Centrica Business Solutions has a contract to install new energy infrastructure at Withington and Wythenshawe hospitals at a cost of £10.9 million. This will reduce their annual carbon emissions by about 25% and halve the energy bill.

In 2020 the trust started using Isansys Lifecare's Patient Status Engine, for COVID-19 patients both in hospital and at home. This collects continuous physiological data, including heart rate, respiration rate, heart rate variability, ECG, oxygen saturation, blood pressure, and body temperature. This generates an early warning score which enables earlier identification of those patients most in need of intervention.

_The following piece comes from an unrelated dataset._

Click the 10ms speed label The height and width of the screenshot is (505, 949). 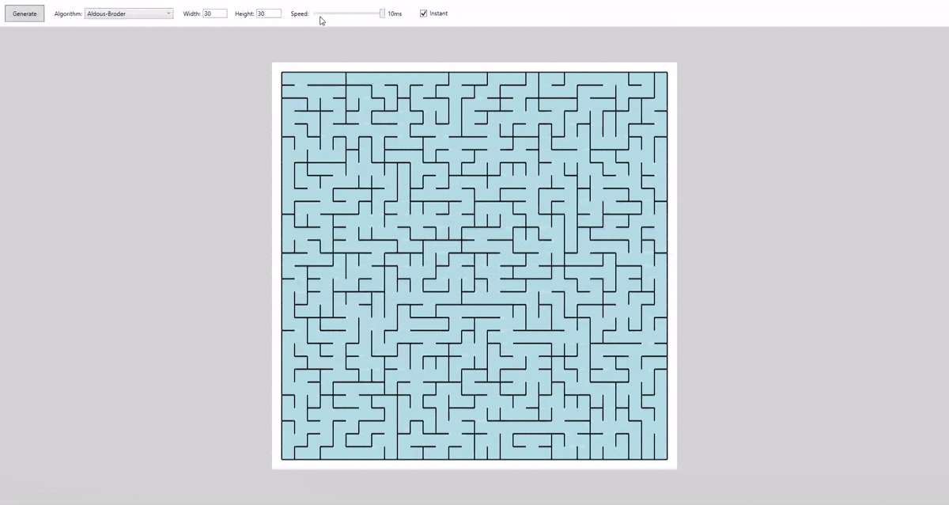[395, 13]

The COVID-19 pandemic stimulated the development of virtual wards across the British NHS. Patients are managed at home, monitoring their own oxygen levels using an oxygen saturation probe if necessary and supported by telephone. The trust managed more than 350 patients from its 3 hospital sites at home in March 2020. The trust was also responsible for running the temporary NHS Nightingale Hospital North West hospital, located in Manchester.

In January 2021 the trust established a 15-year technology partnership with Siemens Healthineers with a value of approximately £125 million covering more than 350 radiology installations across eight hospital sites.

==Overseas patients==
The trust issued invoices to patients thought to be ineligible for NHS treatment totalling £2.1 million in 2018–9, but only collected £0.3 million.